ちょっと難しい文章で分かりづらいとお思いますので簡単に説明すると、遺言書の内容の実現のためなら、仮に相続人に損をさせても、亡くなった人の愛人に1000万を渡す権利がありますよ。自分が遺言執行者であることを示せば、遺言書の内容の実現の為に必要な関連的な行為はほとんどできます。優先順位で一番上なのは「遺言書の内容の実現」ですよ。という事が、民法という法律でしっかり明文化されたのです。

 

このことが民法に記載されたことによって、それまで、限定的であった相続手続きを遺言執行者が単独で行えるようになりました。

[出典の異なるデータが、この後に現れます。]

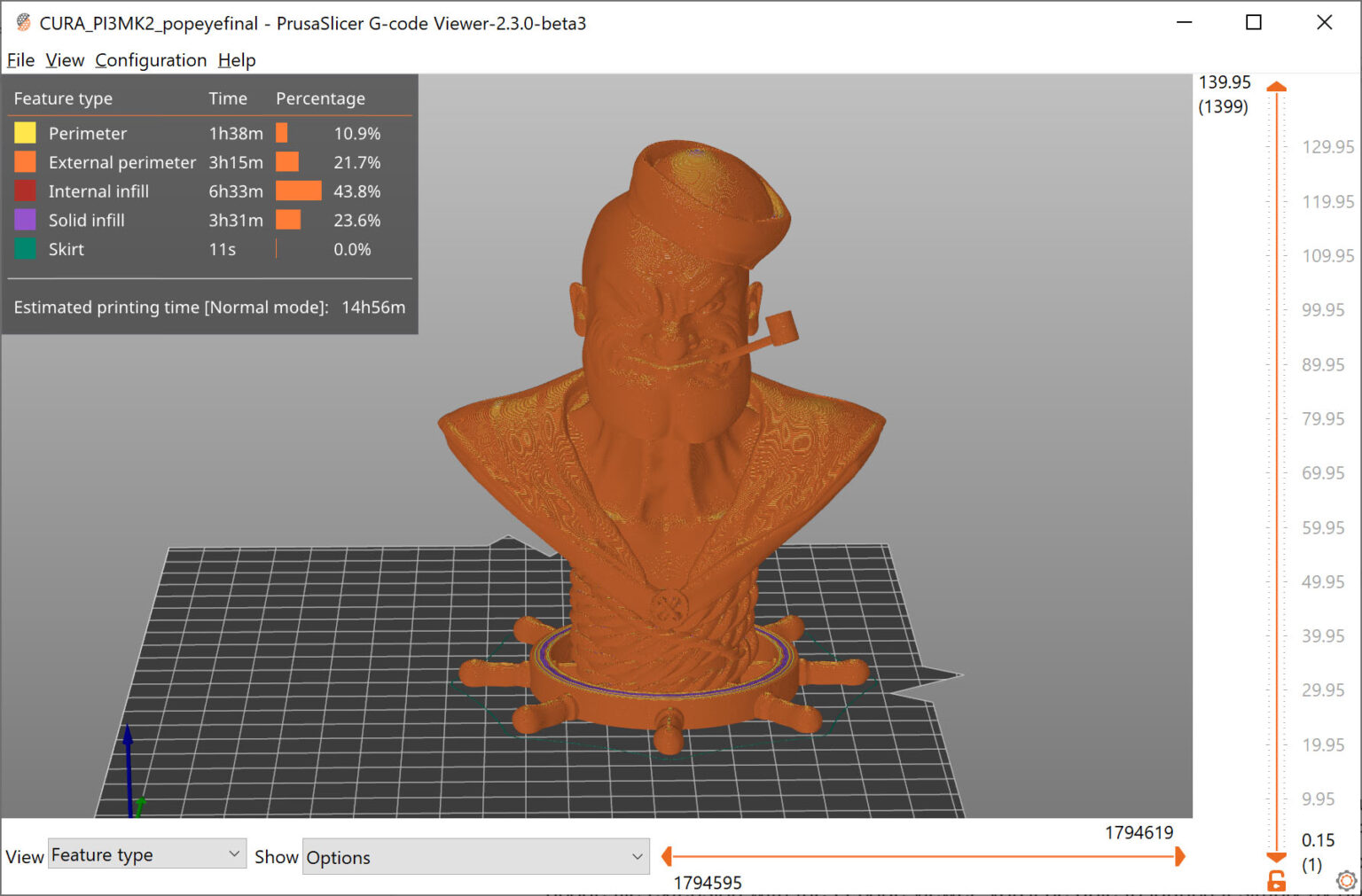
Task: Click the up arrow atop the layer slider
Action: click(1276, 87)

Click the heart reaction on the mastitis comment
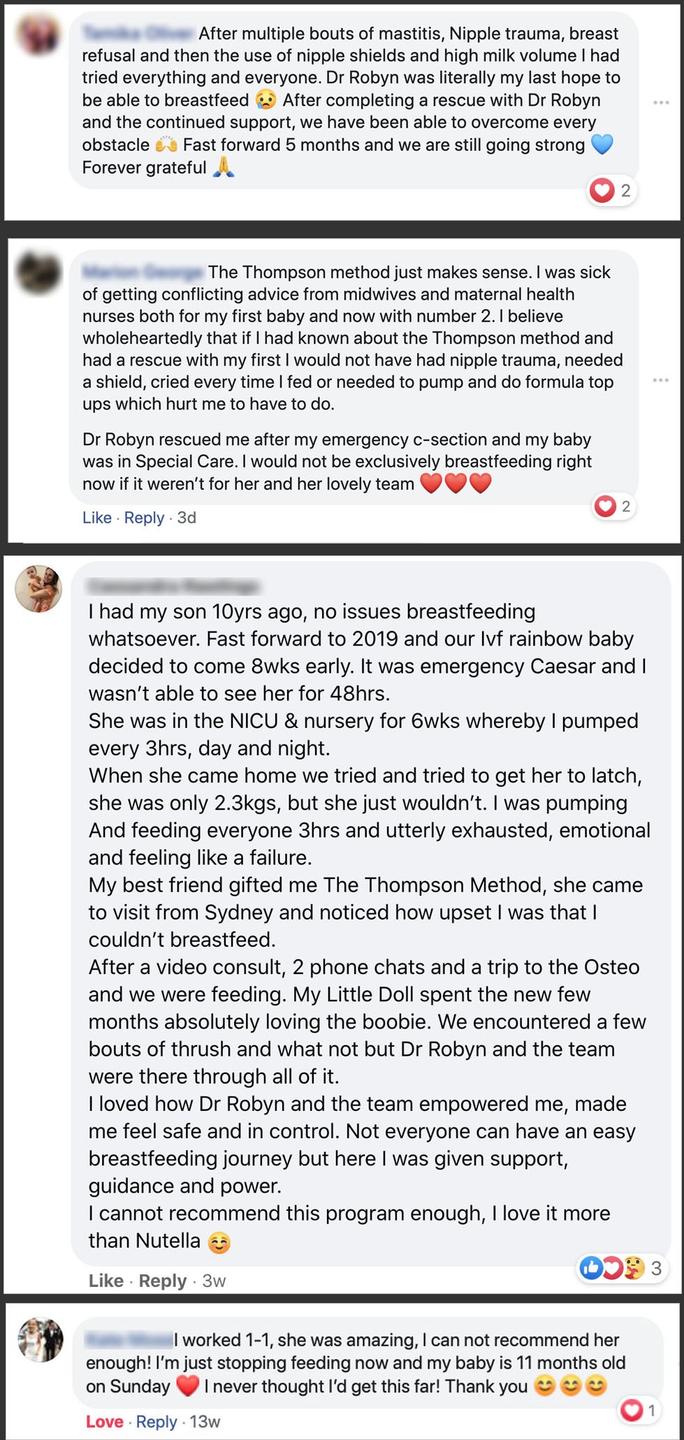[602, 190]
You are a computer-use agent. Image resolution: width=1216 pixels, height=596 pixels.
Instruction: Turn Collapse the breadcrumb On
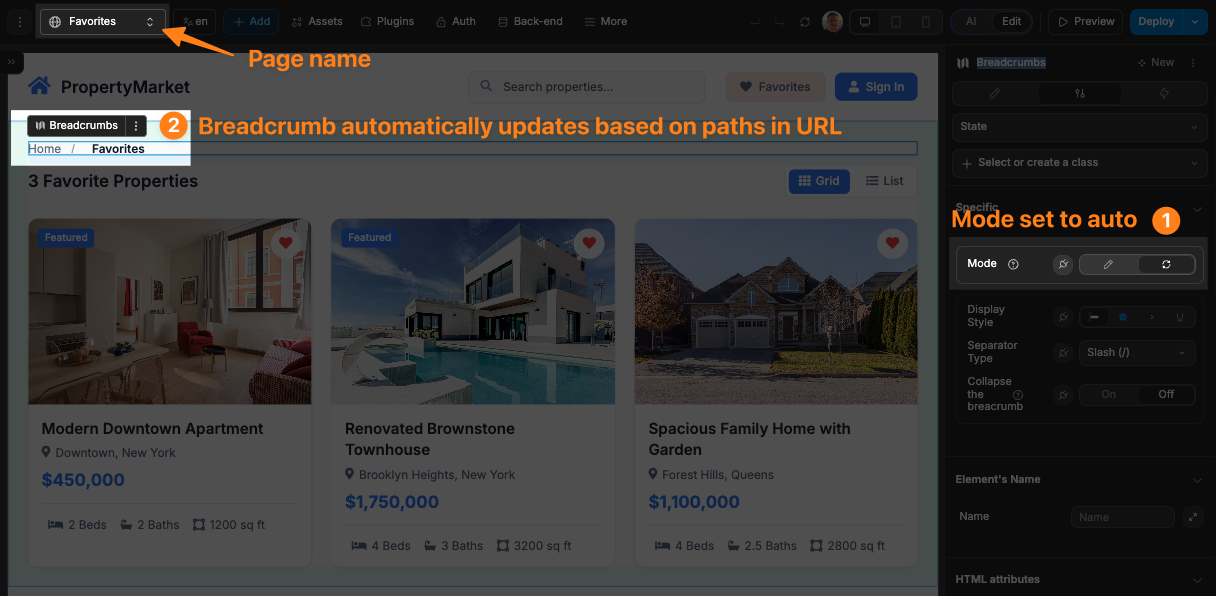pos(1109,394)
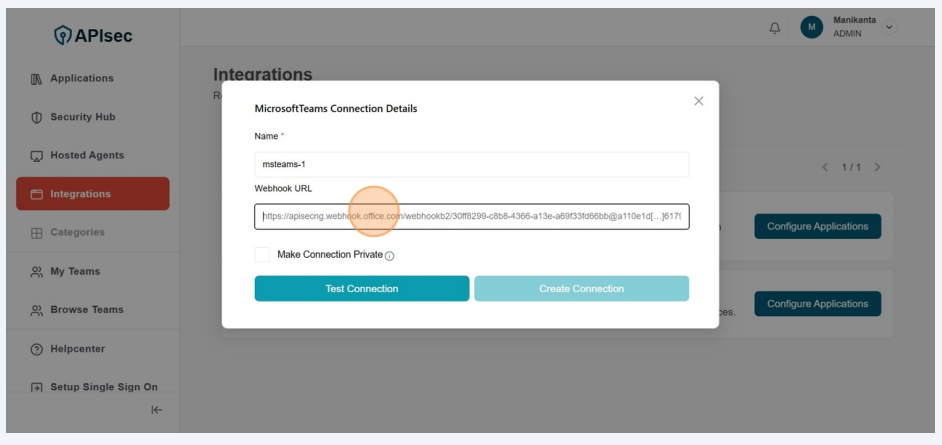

例えば、亡くなった人が建物や土地などの不動産を残していた場合、以前の民法のままですと、ある一定の場合でない限りはその不動産を相続した人でないと不動産の名義変更の手続きができなかったのでが、改正された民法の規定では、遺言執行者が単独でもできるようになりました。

 

また、亡くなった人が銀行などの金融機関に預貯金を残していた場合もその口座の名義変更や解約・払い戻しの手続きを遺言執行者が相続人に代わりできる様になりました。

 

今までも限定的にできてはいたのですが、民法の規定が曖昧なため、遺言執行者の行為もあいまいな状況でしたが、民法が改正された為、大手を振って「できる!」ようになったのです。

 

民法改正による遺言執行者の権限強化について解説をしてきましたが、いかがだったでしょうか?

 

少しむずかしい話になりましたが、新しい民法では遺言執行者の権限が拡大されて、強化された事が何となくでもお分かりいただけたかと思います。

 

ただ、遺言執行者は亡くなった人が遺言書で指定しておかないと、家庭裁判所に決めてもらう事になりますので、その場合は少し手間かかります。できれば遺言書に遺言執行人は指定しておく方がいいですね。

 

もし相続の事でお悩みの場合は、行政書士の様な専門家に早めに相談にされる事をお勧め致します!